• **Actions to take**:
a) In the Posner excerpt, which word does Posner use to describe Indiana's arguments?
b) For each statement below, say whether it agrees with the Posner excerpt, answering yes or no and quoting the deciding words. (i) Posner's first question to the Wisconsin assistant attorney general concerns joint adoption by same-sex couples. (ii) The amicus brief Posner brings up was filed by the Family Equality Council. (iii) Samuelson gives a direct answer to Posner's first question.
c) Pick up the Posner excerpt after its last line and write what comes next.

• **Extract to read**:
Returning to the question of adoption, Posner asks Fisher: “Isn’t it much better for kids to be adopted? But if you allow same-sex marriage, you’re going to have more adopters, right? … You should be wanting to enlist people as adopters.” He then calls Indiana’s arguments “pathetic.”

“You haven’t read this? You don’t remember it? It didn’t make an impression?”


Toward the end of Posner’s colloquy with Fisher, he discusses an amicus brief by the Family Equality Council that discusses the demeaning effects of gay marriage bans on same-sex families. Posner asks Fisher whether he’s read the brief, noting that “it has a great deal of rather harrowing information.” Fisher waffles; Posner brings down the hammer.

Round 2: Posner vs. Wisconsin

“You have no idea.”


Posner’s first question to Wisconsin Assistant Attorney General Timothy Samuelson is simple: Why doesn’t Wisconsin permit joint adoption by same-sex couples? Samuelson has no answer. Posner is not pleased.

“How can tradition be a reason for anything?”


Samuelson attempts to argue that Wisconsin’s tradition of allowing only opposite-sex marriage is a rational basis for barring same-sex couples from the institution. Posner sinks in his claws, drawing painful, direct parallels between the current case and Loving v. Virginia. The racists who opposed interracial marriage, Posner notes, “make the same arguments you would make.” What’s the difference? When Samuelson releases a bizarre string of nonsense about common law, Posner audibly mutters, “Oh no.”

“That’s feeble.”

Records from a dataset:
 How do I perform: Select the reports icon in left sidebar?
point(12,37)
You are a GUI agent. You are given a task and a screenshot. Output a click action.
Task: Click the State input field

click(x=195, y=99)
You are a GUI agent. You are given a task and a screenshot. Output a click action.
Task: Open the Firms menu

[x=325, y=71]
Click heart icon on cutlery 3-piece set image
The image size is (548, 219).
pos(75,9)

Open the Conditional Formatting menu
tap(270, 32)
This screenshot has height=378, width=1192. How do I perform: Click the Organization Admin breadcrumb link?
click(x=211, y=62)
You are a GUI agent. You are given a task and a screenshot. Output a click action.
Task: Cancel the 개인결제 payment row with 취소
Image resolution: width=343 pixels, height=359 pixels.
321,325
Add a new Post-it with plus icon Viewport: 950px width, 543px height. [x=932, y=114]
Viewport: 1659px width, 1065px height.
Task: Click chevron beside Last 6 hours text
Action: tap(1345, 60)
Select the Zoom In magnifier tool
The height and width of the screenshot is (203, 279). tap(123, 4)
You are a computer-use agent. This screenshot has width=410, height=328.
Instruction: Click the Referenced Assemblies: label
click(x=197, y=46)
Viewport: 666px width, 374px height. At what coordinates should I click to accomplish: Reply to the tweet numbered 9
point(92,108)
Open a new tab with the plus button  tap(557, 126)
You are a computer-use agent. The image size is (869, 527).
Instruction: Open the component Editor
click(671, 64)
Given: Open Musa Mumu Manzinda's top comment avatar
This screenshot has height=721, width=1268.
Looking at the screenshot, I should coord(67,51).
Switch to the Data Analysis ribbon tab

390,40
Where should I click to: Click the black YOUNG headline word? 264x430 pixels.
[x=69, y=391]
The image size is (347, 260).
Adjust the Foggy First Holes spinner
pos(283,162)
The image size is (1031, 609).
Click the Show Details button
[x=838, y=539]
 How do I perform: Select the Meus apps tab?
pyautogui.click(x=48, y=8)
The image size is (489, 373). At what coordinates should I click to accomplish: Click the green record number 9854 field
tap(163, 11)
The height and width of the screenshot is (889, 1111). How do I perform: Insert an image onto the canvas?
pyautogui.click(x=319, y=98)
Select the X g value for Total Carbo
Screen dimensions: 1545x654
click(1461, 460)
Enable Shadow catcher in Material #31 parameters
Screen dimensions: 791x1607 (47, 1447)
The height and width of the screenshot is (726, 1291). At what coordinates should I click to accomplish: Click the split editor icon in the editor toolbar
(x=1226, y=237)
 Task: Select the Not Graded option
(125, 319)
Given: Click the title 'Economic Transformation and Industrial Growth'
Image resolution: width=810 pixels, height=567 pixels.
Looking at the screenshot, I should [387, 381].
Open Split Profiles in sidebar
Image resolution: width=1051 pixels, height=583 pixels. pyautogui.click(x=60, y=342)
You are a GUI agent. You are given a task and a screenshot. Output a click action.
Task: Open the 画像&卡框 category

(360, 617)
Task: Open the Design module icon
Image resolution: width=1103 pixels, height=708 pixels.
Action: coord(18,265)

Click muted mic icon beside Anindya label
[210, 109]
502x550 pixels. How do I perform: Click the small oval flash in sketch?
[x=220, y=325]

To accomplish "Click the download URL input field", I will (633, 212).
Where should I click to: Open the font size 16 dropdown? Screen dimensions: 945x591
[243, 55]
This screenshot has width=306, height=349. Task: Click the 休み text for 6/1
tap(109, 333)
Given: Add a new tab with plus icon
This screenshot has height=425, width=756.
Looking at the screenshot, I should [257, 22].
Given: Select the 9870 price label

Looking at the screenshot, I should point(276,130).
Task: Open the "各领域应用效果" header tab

• **Results of the tasks**:
a) "Pathetic."

b)
(i) Yes: "Posner’s first question to Wisconsin Assistant Attorney General Timothy Samuelson is simple: Why doesn’t Wisconsin permit joint adoption by same-sex couples?"
(ii) Yes: "he discusses an amicus brief by the Family Equality Council"
(iii) No: "Samuelson has no answer."

c)
Posner refuses to let Samuelson wiggle out of his Loving problem. “You argue that democracy insulates legislation from constitutional invalidation,” he chides Samuelson. “You have to have something better. ... That’s the tradition argument.” Sure, America has a tradition of blocking certain people from marriage. But “experience based on hate” is not a constitutionally valid argument.

“Who’s being harmed? Answer my question!”


In the day’s testiest exchange, Posner pushes Samuelson to identify a single rational basis for his state’s anti-gay-marriage law. Who is being helped, Posner wonders, by gay marriage bans? When Samuelson claims that “society” is helped by gay marriage bans, Posner pushes back: “How is it being helped? You’re not trying to force homosexuals into heterosexual marriage. So what is the harm of allowing these people to marry? Does it hurt heterosexual marriage? Does it hurt children?”

When Samuelson’s yellow light flashes, signaling that he’s running out of time, Posner encourages him to continue. Judge Ann Claire Williams jumps in, informing Samuelson that the light “won’t save you.” The courtroom erupts in laughter. A defeated Samuelson responds, “It was worth a shot.”


“You have no idea?”


Samuelson’s argument is centered around the idea that gay marriage harms … someone. But whom? Posner demands an answer. Samuelson suggests that gay marriage would harm society at large. But how? Samuelson shrugs; he just doesn’t know. It’s a painful conclusion to a judicial bloodbath, a cringing moment of bathos that reveals the state’s argument for the intellectual joke that it is. Let’s hope the Supreme Court is listening.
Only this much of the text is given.